C’è chi corre per passione, c’è chi ne ha fatto una ragione di vita, e c’è chi, come Fred Kerley, ha corso per fame e lo ha fatto nel senso più vero del termine. In una lunga intervista rilasciata alla BBC, il campione del mondo ha parlato della sua infanzia difficile e di come l’atletica, più che uno sport, sia diventata una sorta di missione per sfuggire dalla miseria.

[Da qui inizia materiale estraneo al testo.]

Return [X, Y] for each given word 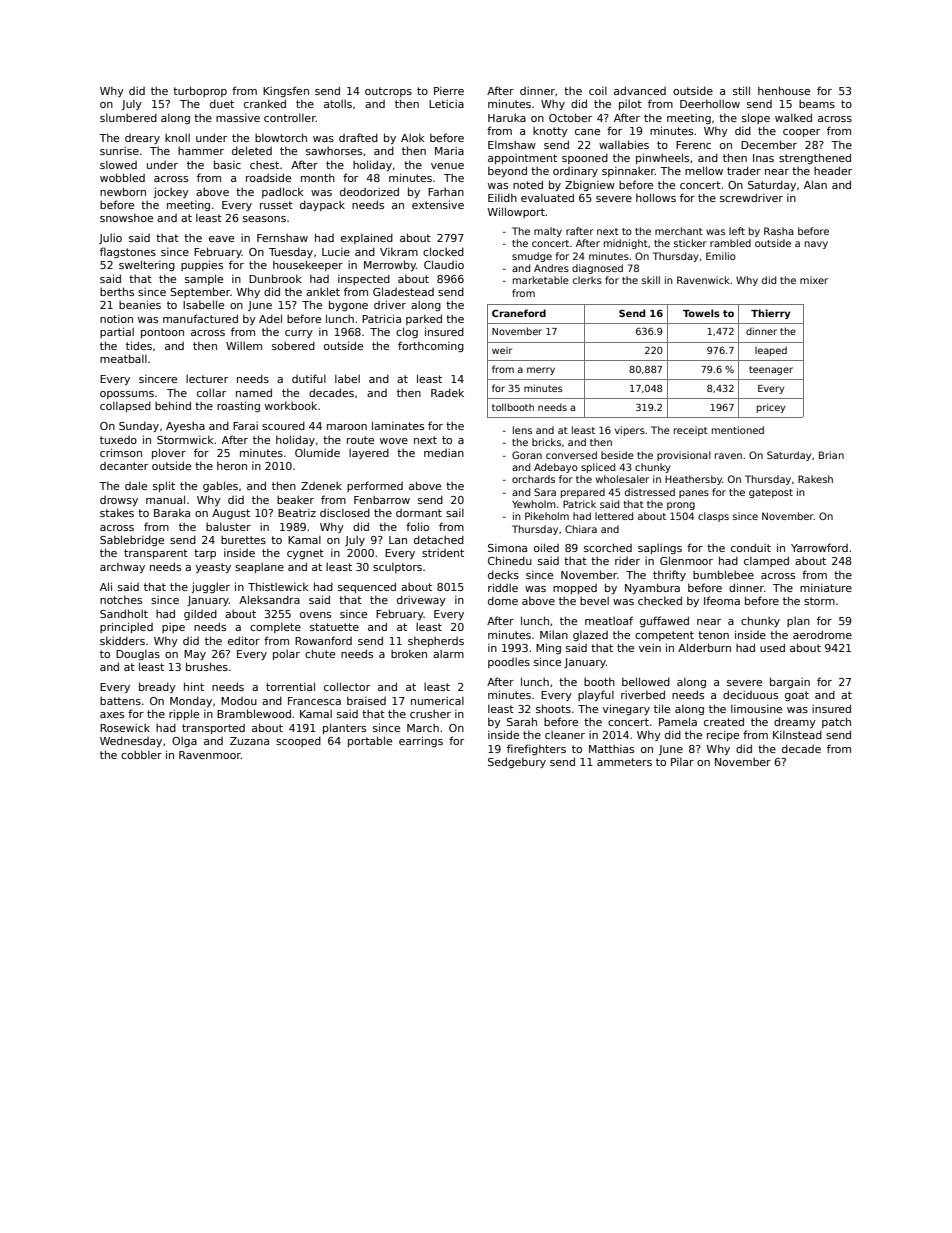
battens [120, 701]
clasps [713, 517]
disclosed [345, 512]
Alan [815, 184]
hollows [656, 197]
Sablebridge [132, 540]
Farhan [446, 192]
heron [232, 465]
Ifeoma [722, 600]
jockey [171, 192]
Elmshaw [512, 145]
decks [503, 574]
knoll [177, 138]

Per sua stessa ammissione, l’infanzia del 27enne è stata “dura”. Adottato dalla zia, Kerley è cresciuto nella piccola città di Taylor, vicino ad Austin, in Texas, in una casa con 13 bambini che vivevano sotto lo stesso tetto. Una vita a correre per qualcosa di più grande di lui, quanto basta per acquisire quella mentalità che gli ha permesso di raggiungere il gradino più alto del mondo e non per la gloria, ma per il frigo pieno: “Non voglio che nessuno nella mia famiglia debba preoccuparsi di come ci si possa procurare il prossimo pasto, come è successo a me”. Una vita di sacrifici, incarnata dalla finale di Eugene la scorsa estate, quando ha corso e centrato la medaglia d’oro nei 100 nonostante fosse infortunato che, peraltro, ha messo fine alle speranze di ripetere il successo nei 200 metri.
Kerley ha già fissato i propri obiettivi: a Budapest, cercherà di bissare l’oro e solo dopo inizierà anche a pensare a Parigi 2024. L’obiettivo è progredire step by step prestando la maggior attenzione possibile ai messaggi che gli invierà il corpo. Kerley è solo il terzo uomo nella storia a correre sotto i 10, 20 e 44 secondi rispettivamente per i 100, 200 e 400 metri. Quanto basta per puntare a emulare Bolt e diventare il primo uomo a completare una doppietta mondiale dallo sprint dal giamaicano nel 2015.
Tra il dire e il fare però, c’è di mezzo il Mar…cell. Jacobs è l’acerrimo rivale di Kerley che sinora, negli scontri diretti è sempre arrivato dietro il velocista azzurro. La sconfitta di Tokyo, dove Kerley ha dovuto accontentarsi dell’argento per appena quattro centesimi, è un qualcosa che ancora non ha digerito. Anche perché la visione del mondo dello sprinter è abbastanza manichea. I tempi e i miglioramenti vanno e vengono, sono solo le medaglie a durare per sempre. Ed il velocista è più che mai desideroso di fermare il tempo, scandendo il suo nome sul cronometro.